The term Catholic Intellectual Tradition is an interesting one. When people, Catholic or not, think about what makes a Catholic, they often think first of external symbols and practices, or of doctrines and moral principles. Catholics go to Mass, believe and participate in seven sacraments, honor canonized saints, pray the rosary, follow the pope, and don’t practice or support abortion or euthanasia. All valuable aspects of Catholicism. But is there a distinctive Intellectual Tradition that marks Catholicism? Besides holding to core beliefs, do Catholics think in a distinctive way? I share with many the conviction that there is a distinctively Catholic way of thinking and that it is a rich and often neglected aspect of Catholic Tradition.
One key aspect of the CIT is a positive view of humanity and of our relationship with God. Grounded in the conviction that humanity is created in God’s own image, we hold to the belief that our natural goal is communion with God. And God calls us to that goal, surrounding us with grace, with God’s own loving presence. That grace, despite the sometimes powerful temptation to think differently, is ultimately stronger than sin. Moreover, it serves not to overcome nature as though our nature were opposed to the work of God, but rather to perfect nature.

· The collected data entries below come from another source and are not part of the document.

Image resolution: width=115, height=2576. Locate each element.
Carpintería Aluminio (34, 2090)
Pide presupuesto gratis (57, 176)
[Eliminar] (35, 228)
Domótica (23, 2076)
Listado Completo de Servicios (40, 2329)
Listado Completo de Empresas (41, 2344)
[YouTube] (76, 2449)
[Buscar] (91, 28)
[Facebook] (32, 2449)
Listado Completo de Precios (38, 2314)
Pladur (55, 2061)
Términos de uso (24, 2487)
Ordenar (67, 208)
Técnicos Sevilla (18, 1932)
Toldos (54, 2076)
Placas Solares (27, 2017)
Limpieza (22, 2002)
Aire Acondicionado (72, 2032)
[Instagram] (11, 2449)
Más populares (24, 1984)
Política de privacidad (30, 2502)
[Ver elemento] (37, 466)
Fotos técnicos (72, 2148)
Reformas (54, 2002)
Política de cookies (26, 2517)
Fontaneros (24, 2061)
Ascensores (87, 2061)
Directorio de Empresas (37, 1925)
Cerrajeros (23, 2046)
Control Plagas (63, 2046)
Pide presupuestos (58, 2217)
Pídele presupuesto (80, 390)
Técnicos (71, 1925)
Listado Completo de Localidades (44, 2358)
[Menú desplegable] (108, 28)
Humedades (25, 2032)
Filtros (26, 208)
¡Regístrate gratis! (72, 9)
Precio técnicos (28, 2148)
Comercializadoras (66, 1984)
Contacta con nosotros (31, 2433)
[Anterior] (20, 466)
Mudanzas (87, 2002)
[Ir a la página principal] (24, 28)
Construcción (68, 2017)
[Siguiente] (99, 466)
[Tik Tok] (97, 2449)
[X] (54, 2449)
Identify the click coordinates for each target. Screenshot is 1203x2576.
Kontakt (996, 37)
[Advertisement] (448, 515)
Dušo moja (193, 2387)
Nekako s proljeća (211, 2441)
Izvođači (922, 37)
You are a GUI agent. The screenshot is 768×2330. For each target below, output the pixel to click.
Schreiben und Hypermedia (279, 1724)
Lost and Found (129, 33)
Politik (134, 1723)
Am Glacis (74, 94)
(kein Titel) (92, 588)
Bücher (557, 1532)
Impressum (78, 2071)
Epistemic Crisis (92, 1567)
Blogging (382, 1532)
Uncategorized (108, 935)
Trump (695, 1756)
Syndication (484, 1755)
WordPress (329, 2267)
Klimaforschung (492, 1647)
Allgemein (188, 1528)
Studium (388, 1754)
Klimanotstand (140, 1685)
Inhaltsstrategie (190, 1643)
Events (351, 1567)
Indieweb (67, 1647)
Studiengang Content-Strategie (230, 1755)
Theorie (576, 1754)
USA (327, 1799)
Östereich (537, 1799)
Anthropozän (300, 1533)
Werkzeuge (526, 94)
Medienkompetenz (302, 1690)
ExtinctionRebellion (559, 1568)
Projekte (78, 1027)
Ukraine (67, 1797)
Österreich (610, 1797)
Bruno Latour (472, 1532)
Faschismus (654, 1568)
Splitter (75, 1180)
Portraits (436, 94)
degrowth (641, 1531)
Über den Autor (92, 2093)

As a fundamental aspect of our human nature, our intellectual activity has a vital role in our call to union with God. God is truth, and thus the pursuit of truth is ultimately a quest to know God. And while the fullness of truth is beyond our grasp, we are not created for frustration; we can know God and we can continue to grow in that knowledge. Thus, far from being opposed, faith and reason support one another. Diligent, open-minded, honest and humble study of any discipline can, in fact, be a spiritual activity.
Catholics believe further that all of reality including every culture contains seeds of truth. No culture is to be despised. No honest search for truth is to be counted worthless. This does not mean that we believe truth is relative. Rather, diverse approaches may lead us to new understandings or expressions of the One Truth. Justin Martyr, Augustine, Thomas Aquinas and countless other important Catholic thinkers have made use of the work of even “pagan” philosophers such as Plato and Aristotle in their explorations of Catholic faith.
‘Catholics are not fundamentalists. We understand the truth to be vast, complex, and integrating. It is not something that can be reduced to a manual, contained fully in a set of dogmas or precepts. We value Scripture, the creeds, the sacraments and other elements of our Tradition as normative guides for our work to know God, and keep returning to them. At the same time, we trust in God’s grace and dare to ask further questions as the world changes. We do not condemn those who think differently, nor do we assume that their challenges mean we need to throw out our own convictions. We are committed to a Living Tradition in which a Pope John XXIII, a Pope John Paul II, and a Pope Francis call our attention to different demands that the truth makes on us.
Not long ago, I was talking with my father who said to me that he was so glad that Catholic Tradition is so rich that at age 97, he is still learning more about it. If we could live to be as old as some of the biblical characters are said to have been, we would still have more to learn. So rich is our Catholic Intellectual Tradition.
Since one commitment of The Catholic Messenger is promotion of Catholic Intellectual life, I hope, in a series of these columns, to explore themes and representative works that are part of the Catholic Intellectual Tradition.
(Corinne Winter is a professor of theology at St. Ambrose University in Davenport.)